[BEGIN]
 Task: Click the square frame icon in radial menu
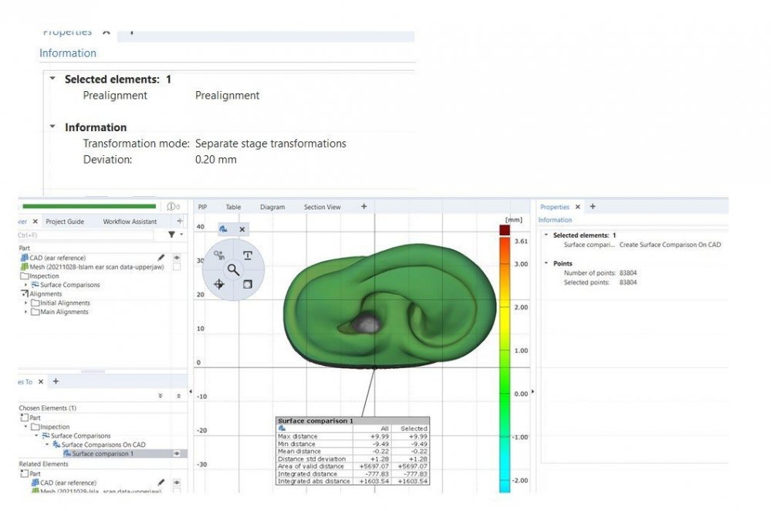(248, 284)
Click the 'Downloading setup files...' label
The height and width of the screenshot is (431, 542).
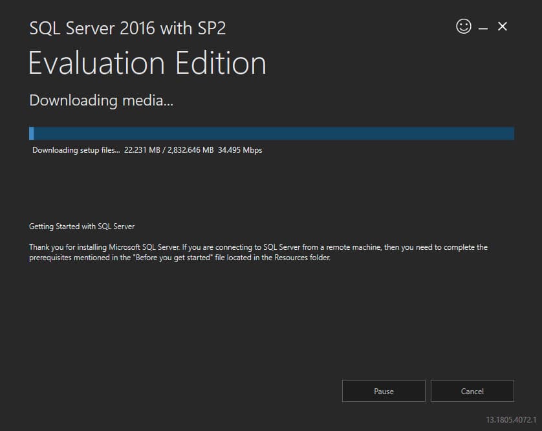(x=76, y=150)

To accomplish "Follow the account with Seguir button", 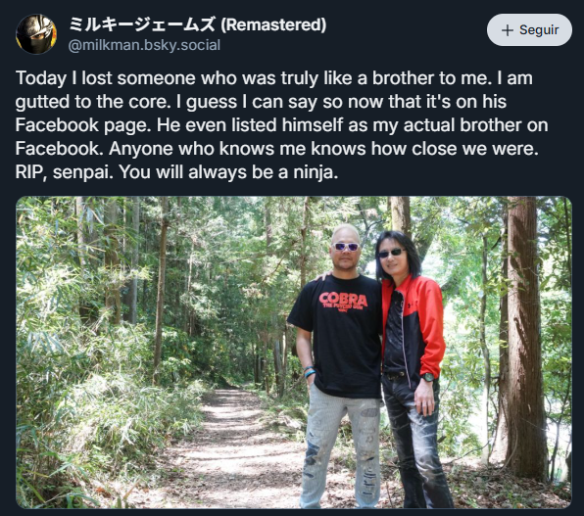I will [529, 29].
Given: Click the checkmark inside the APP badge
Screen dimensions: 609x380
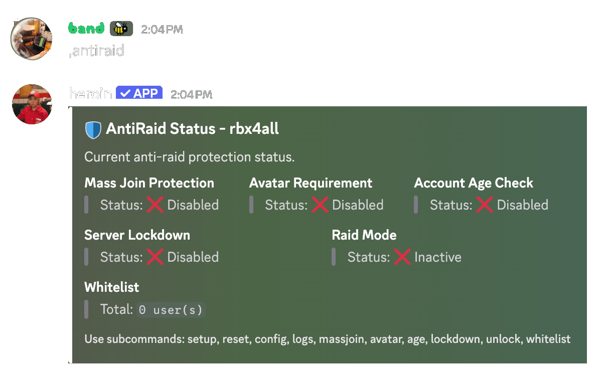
[END]
#### PROBLEM TO SOLVE:
Copy out everything from the line containing "Given: Click the" down to the end of the entries, keeping each line unchanged. Leave the pictures out of your answer.

#### SOLUTION FOR THIS EXERCISE:
Given: Click the checkmark inside the APP badge
Screen dimensions: 609x380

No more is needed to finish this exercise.